Policy iteration Algorithm
===
Author
[Raj Ghugare](https://github.com/Raj19022000)
###### tags: `notes` `Finite MDPs` `Policy iteration`
Once you've understood the proof of convergence of Value iteration it is fairly easy to understand why policy iteration shall converge. Let's dive right into the algorithm :
1. Set n as 0.
2. Select an arbitrary deterministic policy, $\pi_n$
3. (Policy Evaluation) Evaluate $v_{\pi_n}$ by using $L_{\pi_n}$ iteratively over any point in value function space. As the number of iterations become large we will converge towards $v_{\pi_n}$.

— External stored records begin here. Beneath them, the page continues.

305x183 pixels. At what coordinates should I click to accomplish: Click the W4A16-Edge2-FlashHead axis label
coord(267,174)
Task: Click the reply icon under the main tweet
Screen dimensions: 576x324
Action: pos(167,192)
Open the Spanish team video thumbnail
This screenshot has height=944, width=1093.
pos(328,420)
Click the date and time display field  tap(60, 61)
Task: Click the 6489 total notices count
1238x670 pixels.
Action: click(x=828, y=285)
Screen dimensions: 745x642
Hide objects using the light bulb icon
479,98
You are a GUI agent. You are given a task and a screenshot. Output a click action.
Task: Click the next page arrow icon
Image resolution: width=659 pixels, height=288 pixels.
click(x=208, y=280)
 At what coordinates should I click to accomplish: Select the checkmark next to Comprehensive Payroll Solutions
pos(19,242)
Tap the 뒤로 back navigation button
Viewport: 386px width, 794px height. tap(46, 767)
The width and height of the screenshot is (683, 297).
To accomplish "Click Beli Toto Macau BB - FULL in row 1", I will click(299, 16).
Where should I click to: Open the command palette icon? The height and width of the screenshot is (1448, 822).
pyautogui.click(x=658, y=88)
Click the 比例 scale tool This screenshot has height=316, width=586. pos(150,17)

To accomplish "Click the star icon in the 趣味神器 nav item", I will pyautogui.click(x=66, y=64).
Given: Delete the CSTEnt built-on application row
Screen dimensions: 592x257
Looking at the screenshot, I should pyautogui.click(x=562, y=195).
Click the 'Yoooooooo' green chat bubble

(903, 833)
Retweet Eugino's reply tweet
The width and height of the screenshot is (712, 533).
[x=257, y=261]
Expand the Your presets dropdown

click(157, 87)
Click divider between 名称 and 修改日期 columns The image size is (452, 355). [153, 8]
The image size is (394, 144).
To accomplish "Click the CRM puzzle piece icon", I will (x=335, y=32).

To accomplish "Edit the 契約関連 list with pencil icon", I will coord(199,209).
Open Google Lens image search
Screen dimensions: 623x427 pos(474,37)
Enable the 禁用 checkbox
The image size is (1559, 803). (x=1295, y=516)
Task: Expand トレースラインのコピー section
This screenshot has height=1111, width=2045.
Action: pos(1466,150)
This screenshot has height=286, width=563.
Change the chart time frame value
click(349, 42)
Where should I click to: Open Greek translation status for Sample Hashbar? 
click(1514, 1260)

We can also find $v_{\pi_n}$ using the equation:
$$V_{\pi_n}=(I-\gamma P^{\pi_n})^{-1}r_{\pi_n} $$
4. (Policy Improvement) Chose $\pi_{n+1}$ by being greedy according to $v_{\pi_n}$:
$$\pi_{n+1}(s) = argmax_{a}[E[r|s,a]+\gamma \Sigma_{s' \in S}P(s'|s,a)v_{\pi_{n+1}}(s')]$$
5. If $\pi_{n} = \pi_{n+1}$ stop, else increment n and go back to step 3.
6. $\pi_{n}$ is the optimal policy $\pi^{*}$.
To prove that policy iteration works we'd need to prove that our policy is getting better at every iteration, i.e. the expected reward from every state according the policy at (n+1)th iteration should be greater than(or at the least equal to) the expected reward at respective states according to the policy at the nth iteration.
We know that by definition $\pi_{n+1}$ is the greedy policy according to $v_{\pi_n}$, hence for all states:
$r_{\pi_{n+1}} + \gamma P^{\pi_{n+1}}v_{\pi_{n}} \geq r_{\pi_{n}} + \gamma P^{\pi_{n}}v_{\pi_{n}}$
$r_{\pi_{n+1}} + \gamma P^{\pi_{n+1}}v_{\pi_{n}} \geq v_{\pi_{n}}$
Since $v_{\pi_{n}}$ is a fixed point with respect to the operator $L_{\pi_{n}}$.The rest is just algebraic manipulations:
$r_{\pi_{n+1}}\geq (I - \gamma P^{\pi_{n+1}})v_{\pi_{n}}$
$(I - \gamma P^{\pi_{n+1}})^{-1}r_{\pi_{n+1}} \geq v_{\pi_{n}}$
$v_{\pi_{n+1}} \geq v_{\pi_{n}}$
This is the most naive form of policy iteration. It is a well tested result that there is no need to completely evaluate a policy before acting greddily according to its evalution.Which gives result to other variants of policy iteration methods.You can use Putterman's book on MDPs to get a much deeper knowledge about different policy evaluation methods.